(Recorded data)
==========

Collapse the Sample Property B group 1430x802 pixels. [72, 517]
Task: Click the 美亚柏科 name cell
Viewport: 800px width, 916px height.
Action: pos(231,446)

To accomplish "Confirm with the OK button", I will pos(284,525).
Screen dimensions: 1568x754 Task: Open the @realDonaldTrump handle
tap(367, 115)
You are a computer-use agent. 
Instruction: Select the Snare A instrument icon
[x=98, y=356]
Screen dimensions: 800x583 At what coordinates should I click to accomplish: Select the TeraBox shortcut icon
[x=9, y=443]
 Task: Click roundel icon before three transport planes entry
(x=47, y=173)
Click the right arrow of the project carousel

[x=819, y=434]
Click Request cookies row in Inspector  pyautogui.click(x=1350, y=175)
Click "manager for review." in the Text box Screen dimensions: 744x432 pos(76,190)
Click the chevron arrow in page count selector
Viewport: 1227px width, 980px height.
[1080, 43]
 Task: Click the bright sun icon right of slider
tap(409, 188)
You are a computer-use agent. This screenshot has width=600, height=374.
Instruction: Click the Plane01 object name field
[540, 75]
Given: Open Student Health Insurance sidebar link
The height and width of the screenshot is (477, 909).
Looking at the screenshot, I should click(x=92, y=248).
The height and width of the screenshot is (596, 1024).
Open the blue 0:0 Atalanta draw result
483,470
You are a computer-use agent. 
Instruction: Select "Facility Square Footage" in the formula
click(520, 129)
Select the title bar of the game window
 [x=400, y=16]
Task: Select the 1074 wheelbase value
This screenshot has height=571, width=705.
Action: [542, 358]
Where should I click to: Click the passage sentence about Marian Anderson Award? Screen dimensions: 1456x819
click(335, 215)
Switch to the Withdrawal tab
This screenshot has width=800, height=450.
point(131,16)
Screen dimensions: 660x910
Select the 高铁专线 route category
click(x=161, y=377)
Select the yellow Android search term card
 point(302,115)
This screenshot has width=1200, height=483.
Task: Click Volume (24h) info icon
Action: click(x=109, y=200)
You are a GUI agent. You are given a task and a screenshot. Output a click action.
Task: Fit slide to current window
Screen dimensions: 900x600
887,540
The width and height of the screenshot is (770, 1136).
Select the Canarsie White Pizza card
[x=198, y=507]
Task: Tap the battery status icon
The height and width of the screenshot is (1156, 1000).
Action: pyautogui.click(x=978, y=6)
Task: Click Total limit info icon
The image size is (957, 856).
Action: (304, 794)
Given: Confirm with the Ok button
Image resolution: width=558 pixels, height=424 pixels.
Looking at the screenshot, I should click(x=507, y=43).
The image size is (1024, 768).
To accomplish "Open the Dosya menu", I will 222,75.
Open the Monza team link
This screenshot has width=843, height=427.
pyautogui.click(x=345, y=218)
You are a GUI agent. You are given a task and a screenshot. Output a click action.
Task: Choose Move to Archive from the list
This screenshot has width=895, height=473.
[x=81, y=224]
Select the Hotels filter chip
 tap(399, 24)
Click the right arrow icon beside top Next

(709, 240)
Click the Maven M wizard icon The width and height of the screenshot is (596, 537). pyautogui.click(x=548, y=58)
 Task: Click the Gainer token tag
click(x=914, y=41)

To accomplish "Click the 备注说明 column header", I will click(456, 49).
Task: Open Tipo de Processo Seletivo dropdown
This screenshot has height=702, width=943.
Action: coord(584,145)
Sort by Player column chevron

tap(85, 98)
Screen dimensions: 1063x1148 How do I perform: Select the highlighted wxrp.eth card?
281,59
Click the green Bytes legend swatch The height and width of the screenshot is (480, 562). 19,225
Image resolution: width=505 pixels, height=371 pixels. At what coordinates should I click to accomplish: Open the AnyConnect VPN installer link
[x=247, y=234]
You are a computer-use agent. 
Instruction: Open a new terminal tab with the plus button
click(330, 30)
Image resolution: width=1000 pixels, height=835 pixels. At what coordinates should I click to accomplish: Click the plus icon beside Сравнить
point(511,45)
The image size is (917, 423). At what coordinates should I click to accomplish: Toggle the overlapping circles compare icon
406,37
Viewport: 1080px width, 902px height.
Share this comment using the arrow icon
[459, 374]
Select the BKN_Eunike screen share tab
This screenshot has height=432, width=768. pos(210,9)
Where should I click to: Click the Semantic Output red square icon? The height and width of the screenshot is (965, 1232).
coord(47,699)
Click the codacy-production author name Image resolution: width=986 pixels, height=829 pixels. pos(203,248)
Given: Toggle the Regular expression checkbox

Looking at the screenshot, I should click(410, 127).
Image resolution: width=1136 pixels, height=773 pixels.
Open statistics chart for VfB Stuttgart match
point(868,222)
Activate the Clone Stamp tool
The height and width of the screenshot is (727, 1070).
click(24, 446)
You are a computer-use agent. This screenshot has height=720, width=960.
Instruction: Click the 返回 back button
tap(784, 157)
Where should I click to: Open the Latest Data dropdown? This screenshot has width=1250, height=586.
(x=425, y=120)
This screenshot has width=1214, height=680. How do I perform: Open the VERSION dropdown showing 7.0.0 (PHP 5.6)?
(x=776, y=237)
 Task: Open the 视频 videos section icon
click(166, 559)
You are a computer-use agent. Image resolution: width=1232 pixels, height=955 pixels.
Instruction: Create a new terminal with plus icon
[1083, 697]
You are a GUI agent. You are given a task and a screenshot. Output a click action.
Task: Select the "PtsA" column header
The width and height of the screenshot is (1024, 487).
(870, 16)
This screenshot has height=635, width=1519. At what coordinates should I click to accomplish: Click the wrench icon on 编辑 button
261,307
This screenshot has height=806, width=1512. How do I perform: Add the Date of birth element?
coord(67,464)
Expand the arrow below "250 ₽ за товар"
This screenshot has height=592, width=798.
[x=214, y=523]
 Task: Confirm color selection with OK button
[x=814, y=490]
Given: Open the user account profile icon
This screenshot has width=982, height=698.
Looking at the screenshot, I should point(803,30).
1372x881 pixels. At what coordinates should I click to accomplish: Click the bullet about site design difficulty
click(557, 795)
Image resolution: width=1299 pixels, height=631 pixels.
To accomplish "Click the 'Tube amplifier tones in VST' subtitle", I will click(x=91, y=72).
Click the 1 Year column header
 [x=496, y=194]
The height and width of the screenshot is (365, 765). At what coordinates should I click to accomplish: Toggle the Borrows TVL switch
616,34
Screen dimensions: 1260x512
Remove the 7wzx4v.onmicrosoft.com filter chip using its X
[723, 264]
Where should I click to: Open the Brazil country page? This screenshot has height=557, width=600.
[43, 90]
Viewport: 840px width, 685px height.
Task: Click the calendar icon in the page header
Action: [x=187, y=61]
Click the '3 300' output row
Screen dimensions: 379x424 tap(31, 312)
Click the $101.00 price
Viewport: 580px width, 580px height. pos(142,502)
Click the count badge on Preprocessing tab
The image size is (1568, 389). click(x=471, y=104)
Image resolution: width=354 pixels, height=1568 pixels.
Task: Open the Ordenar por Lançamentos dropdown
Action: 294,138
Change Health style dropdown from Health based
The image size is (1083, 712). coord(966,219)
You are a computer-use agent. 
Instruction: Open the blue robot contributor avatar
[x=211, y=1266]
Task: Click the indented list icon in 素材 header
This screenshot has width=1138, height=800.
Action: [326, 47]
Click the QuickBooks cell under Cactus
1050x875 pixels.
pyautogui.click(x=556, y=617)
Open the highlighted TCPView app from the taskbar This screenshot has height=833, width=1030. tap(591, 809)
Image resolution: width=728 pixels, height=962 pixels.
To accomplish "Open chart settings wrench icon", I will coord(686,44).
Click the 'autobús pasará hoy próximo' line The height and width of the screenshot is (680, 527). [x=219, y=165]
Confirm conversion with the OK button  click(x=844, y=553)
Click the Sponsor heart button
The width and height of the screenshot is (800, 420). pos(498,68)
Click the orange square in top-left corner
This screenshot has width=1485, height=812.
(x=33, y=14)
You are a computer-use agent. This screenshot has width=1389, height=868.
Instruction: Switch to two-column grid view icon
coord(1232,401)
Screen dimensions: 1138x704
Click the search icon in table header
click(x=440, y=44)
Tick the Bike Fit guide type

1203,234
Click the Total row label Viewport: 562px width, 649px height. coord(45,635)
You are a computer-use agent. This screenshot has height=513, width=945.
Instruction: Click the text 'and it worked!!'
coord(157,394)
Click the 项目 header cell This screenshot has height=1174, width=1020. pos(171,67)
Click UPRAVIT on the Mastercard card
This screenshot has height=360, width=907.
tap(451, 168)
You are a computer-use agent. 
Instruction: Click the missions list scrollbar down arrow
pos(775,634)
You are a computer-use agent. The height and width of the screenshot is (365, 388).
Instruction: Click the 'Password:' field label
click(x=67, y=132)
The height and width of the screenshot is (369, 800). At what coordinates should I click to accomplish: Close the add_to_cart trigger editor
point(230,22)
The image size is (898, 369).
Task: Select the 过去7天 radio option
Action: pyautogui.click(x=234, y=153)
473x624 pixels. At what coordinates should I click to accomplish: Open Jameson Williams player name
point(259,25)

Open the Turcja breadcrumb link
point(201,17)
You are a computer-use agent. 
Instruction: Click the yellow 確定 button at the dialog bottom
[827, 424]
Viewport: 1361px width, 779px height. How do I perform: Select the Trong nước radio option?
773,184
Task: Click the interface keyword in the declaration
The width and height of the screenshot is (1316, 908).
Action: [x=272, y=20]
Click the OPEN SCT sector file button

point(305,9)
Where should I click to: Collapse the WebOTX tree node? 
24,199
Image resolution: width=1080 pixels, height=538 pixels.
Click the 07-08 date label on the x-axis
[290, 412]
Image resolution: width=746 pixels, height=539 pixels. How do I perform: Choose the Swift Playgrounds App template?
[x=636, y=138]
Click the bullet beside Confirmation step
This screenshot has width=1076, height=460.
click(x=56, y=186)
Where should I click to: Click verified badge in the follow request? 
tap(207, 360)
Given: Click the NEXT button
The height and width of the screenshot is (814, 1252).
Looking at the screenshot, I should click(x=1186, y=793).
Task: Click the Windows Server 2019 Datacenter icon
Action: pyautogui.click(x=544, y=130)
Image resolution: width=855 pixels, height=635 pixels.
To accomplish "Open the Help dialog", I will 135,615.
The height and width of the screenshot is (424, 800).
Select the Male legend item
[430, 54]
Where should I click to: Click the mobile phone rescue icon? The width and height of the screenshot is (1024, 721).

==========

**Task description:**
Show every line in the records above that contains the word "Total".

**Output below:**
Task: Click Total limit info icon
Click the Total row label Viewport: 562px width, 649px height. coord(45,635)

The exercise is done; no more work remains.